A: They fail when deployment is treated as the finish line.
Q: What do teams get wrong about onboarding automation for secrets?
A: Teams often optimise for fast access and overlook the removal path.
Practitioner guidance
- Inventory every secret path Map where keys, certificates, tokens, and passwords are created, copied, stored, and retired across apps, tickets, repos, and CI/CD flows.
- Test lifecycle closure, not just issuance Validate that onboarding automation is matched by offboarding, revocation, and expiry handling for human, workload, and vendor access.
- Prefer dynamic credentials where applications allow it Use dynamic issuance for systems that can tolerate short-lived access and automated renewal.
What's in the full article
StrongDM's full blog covers the operational detail this post intentionally leaves for the source:
- A side-by-side feature comparison of Azure Key Vault, AWS Secrets Manager, HashiCorp Vault, and StrongDM for implementation teams.
- Product-specific pros and cons for deployment speed, API access, and integration overhead that matter during procurement.
- Pricing and packaging details that help teams translate governance needs into vendor evaluation criteria.
- A practical walkthrough of how StrongDM positions onboarding automation and access logging across servers, clusters, and databases.
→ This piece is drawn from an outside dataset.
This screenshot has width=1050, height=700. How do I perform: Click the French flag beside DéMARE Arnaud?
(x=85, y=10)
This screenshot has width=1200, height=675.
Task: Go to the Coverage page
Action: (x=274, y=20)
👉 Read StrongDM's comparison of Azure Key Vault alternatives and secrets governance →
Azure Key Vault alternatives: are your secrets controls keeping up?
Explore further
Azure Key Vault alternatives are really being judged on whether they reduce secret lifecycle debt. The article’s comparison criteria point to a familiar governance problem: teams often buy for ease of use, then discover that onboarding, rotation, and central visibility are still fragmented. That is not a tooling problem alone. It is a lifecycle problem that shows up wherever secrets remain easier to create than to retire. Practitioners should treat secret lifecycle debt as the core evaluation lens.
A few things that frame the scale:
- 91% of former employee tokens remain active after offboarding, leaving organisations vulnerable to potential security breaches, according to The 2025 State of NHIs and Secrets in Cybersecurity.
- 62% of all secrets are duplicated and stored in multiple locations, causing unnecessary redundancy and increasing the risk of accidental exposure, according to The 2025 State of NHIs and Secrets in Cybersecurity.
A question worth separating out:
Q: Should organisations choose dynamic credentials over static secrets everywhere?
A: Not everywhere. Dynamic credentials are the better default where applications and platforms can handle short-lived issuance and renewal, but some legacy systems still require static secrets. The right decision is to prioritise dynamic access for high-risk paths first, then reduce static exceptions through migration and tighter ownership.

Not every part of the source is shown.